Any ways - here's how Newsweek columnist Eleanor Clift see it:

It’s hard to game the election with all the conflicting polls, but my prediction is that it will break at the last minute for Kerry. With more than two thirds of the undecided voters saying the country is on the wrong track, Kerry should win. Bush got 47.9 percent of the vote in 2000, and that’s where he is stuck today. A record voter turnout is expected, and that signals change, not four more years of the status quo.

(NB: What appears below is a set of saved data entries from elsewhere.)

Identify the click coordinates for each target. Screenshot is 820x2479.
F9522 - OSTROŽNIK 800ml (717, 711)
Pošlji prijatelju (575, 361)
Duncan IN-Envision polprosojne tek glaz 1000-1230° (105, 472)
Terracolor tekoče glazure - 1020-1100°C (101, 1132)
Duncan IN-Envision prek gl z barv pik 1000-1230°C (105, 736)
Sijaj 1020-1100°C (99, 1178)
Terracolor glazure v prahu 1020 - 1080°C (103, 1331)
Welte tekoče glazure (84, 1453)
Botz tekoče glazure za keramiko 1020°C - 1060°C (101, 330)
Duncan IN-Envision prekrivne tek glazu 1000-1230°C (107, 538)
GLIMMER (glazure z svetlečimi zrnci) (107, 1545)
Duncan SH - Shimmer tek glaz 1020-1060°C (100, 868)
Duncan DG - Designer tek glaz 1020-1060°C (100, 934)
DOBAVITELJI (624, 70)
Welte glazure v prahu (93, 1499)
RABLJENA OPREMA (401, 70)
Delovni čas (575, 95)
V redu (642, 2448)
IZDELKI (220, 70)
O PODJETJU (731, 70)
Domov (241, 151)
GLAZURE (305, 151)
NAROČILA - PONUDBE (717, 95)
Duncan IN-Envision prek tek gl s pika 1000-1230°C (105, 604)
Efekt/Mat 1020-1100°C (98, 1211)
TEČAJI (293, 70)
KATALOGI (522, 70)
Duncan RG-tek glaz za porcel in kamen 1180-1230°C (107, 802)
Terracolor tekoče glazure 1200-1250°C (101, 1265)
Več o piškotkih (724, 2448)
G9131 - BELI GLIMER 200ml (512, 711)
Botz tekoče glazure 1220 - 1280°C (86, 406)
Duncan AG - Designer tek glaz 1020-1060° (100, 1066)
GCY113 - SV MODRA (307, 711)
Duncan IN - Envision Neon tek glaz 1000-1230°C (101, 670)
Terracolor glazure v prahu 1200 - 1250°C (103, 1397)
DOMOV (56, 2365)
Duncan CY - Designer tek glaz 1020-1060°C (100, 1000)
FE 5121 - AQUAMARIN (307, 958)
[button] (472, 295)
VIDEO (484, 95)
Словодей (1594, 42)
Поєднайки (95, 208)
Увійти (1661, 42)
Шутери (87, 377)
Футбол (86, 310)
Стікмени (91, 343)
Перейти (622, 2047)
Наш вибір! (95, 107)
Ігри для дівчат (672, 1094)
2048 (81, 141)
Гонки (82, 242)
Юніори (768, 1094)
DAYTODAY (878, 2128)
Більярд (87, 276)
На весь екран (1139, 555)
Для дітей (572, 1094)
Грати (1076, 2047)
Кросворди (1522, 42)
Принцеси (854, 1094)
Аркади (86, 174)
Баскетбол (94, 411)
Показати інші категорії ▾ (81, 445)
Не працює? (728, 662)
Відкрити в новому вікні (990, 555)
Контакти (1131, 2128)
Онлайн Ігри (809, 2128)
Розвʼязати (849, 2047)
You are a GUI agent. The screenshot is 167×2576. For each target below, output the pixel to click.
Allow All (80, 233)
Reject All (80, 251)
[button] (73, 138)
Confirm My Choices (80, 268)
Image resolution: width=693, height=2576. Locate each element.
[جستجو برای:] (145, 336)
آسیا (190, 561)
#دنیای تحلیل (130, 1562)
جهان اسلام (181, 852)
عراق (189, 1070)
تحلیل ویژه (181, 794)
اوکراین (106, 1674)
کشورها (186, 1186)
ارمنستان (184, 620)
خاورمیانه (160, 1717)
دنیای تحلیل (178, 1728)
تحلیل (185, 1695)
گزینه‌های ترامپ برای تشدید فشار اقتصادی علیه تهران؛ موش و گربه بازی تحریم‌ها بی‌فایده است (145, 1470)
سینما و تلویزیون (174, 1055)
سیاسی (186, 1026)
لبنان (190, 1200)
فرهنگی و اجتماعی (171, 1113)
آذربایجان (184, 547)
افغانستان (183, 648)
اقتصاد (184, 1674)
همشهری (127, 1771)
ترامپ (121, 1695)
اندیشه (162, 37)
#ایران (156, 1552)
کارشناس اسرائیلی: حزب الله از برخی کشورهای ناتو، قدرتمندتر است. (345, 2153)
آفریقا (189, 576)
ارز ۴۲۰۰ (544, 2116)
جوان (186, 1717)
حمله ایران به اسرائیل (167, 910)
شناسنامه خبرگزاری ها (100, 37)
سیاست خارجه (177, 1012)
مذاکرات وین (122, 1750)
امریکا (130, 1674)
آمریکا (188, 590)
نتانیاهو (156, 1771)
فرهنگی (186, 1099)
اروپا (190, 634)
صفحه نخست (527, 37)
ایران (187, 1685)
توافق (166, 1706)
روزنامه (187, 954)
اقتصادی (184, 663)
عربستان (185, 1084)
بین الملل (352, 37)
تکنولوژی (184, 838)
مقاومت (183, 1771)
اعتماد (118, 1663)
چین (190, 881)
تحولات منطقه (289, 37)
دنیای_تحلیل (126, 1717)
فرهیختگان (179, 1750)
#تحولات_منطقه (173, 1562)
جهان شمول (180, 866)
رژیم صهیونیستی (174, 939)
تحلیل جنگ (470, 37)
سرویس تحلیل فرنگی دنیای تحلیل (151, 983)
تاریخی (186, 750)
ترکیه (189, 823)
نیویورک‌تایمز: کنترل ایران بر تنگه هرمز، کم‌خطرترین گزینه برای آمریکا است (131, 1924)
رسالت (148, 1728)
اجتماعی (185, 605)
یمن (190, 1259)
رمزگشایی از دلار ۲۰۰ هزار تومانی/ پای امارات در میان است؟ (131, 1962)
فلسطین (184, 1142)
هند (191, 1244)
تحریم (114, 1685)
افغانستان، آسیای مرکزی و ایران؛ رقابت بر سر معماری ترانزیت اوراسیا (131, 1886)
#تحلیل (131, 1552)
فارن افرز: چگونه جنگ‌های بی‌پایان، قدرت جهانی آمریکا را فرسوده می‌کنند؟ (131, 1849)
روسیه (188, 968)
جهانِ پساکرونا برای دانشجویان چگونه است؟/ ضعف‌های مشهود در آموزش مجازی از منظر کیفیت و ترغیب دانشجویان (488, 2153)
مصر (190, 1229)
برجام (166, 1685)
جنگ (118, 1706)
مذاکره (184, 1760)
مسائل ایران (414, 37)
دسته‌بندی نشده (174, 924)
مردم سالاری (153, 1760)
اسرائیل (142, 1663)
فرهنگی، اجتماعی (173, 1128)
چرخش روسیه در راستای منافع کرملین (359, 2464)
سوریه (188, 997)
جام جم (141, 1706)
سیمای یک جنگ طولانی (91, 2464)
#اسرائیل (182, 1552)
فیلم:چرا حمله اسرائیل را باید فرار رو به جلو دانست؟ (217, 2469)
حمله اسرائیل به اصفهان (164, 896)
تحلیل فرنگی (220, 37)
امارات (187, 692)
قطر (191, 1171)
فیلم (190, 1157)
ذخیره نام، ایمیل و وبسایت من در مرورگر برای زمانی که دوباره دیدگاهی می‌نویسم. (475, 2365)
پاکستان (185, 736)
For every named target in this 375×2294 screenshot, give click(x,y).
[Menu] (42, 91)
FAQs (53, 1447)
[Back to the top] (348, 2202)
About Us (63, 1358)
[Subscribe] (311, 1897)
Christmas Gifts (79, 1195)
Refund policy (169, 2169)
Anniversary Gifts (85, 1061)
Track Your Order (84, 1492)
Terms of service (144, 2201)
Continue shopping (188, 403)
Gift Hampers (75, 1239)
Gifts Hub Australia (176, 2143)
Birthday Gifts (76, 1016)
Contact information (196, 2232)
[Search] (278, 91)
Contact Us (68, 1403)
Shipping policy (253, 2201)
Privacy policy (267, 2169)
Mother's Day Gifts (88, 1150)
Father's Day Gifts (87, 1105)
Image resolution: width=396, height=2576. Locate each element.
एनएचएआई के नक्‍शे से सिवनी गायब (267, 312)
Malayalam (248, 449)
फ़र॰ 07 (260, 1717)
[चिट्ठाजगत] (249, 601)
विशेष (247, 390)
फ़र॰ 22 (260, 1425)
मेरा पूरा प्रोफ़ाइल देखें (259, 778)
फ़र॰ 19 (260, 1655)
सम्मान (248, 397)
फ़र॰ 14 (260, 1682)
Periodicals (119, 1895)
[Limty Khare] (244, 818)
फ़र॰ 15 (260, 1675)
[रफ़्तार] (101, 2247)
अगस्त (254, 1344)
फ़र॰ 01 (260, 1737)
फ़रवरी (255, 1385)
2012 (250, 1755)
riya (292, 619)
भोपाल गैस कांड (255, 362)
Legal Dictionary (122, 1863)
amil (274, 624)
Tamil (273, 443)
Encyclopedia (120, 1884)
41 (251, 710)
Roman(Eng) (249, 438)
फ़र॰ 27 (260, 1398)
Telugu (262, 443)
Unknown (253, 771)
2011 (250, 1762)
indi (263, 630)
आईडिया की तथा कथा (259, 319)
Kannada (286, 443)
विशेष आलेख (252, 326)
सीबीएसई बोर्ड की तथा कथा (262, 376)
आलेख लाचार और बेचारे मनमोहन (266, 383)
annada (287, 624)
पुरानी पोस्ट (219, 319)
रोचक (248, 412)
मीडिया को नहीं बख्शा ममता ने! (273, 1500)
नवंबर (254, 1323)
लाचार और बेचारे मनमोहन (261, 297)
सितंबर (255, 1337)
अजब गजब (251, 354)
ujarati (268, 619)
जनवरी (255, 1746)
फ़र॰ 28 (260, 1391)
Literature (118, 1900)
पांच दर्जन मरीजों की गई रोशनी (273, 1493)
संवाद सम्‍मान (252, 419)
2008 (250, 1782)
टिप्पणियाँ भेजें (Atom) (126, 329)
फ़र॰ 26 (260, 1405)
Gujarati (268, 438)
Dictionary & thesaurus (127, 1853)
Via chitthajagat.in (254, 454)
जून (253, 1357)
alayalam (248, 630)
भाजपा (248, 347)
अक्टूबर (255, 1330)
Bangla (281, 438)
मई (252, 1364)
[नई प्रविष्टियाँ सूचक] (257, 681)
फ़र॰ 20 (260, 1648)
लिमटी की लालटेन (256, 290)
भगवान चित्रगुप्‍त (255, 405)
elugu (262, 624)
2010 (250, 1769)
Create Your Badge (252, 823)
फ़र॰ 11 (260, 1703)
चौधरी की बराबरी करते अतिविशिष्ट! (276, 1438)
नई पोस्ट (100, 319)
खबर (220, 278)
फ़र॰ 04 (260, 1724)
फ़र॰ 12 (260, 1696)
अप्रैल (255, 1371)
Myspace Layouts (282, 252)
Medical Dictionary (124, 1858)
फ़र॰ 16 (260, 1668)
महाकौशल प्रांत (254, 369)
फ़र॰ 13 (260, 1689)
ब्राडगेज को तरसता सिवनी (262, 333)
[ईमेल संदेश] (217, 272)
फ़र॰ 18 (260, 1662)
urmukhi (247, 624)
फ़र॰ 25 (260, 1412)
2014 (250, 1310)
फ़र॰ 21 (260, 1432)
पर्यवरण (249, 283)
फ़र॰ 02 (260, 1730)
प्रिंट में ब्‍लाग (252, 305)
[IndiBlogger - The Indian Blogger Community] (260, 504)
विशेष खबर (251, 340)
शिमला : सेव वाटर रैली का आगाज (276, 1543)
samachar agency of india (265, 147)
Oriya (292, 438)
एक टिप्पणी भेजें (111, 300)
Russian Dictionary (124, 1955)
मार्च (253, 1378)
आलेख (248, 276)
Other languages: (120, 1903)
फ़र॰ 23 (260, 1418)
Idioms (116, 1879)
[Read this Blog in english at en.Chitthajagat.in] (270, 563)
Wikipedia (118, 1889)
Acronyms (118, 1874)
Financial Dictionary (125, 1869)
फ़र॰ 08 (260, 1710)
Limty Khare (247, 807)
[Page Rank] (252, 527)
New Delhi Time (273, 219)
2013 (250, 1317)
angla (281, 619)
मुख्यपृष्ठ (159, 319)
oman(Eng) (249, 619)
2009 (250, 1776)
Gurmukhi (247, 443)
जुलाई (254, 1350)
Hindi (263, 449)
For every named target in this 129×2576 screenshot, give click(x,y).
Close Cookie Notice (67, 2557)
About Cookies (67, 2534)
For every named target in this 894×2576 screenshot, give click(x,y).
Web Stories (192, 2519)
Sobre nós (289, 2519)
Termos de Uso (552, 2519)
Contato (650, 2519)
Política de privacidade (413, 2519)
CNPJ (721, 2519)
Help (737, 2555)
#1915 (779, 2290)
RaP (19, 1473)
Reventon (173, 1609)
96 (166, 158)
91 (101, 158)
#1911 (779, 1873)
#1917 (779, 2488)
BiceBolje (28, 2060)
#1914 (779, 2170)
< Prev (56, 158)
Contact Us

Oh - and speaking of preaching to the faithful, Josh Marshall ran an incredible extension of this the other day. Apparently some crowds are saying a "pledge of allegiance" to Bush. This is downright spooky - but then, a lot of those folksbelieve a 5-year-olf can be a born again Christian, saved by Jesus, so . . . here's what Josh reported:

Can you say 'cult of personality'?

Chris Suellentrop has a half bizarre/half chilling report from the campaign trail in Florida last night. It's about what seems to be a new feature of the Bush rallies: the pledge of allegiance to President Bush.

Here's Chris ...

"I want you to stand, raise your right hands," and recite "the Bush Pledge," said Florida state Sen. Ken Pruitt. The assembled mass of about 2,000 in this Treasure Coast town about an hour north of West Palm Beach dutifully rose, arms aloft, and repeated after Pruitt: "I care about freedom and liberty. I care about my family. I care about my country. Because I care, I promise to work hard to re-elect, re-elect George W. Bush as president of the United States."

I know the Bush-Cheney campaign occasionally requires the people who attend its events to sign loyalty oaths, but this was the first time I have ever seen an audience actually stand and utter one. Maybe they've replaced the written oath with a verbal one.

I believe in one father, one son and one other son, who's now governor of Florida, who will take over after this son retires from office in 2009.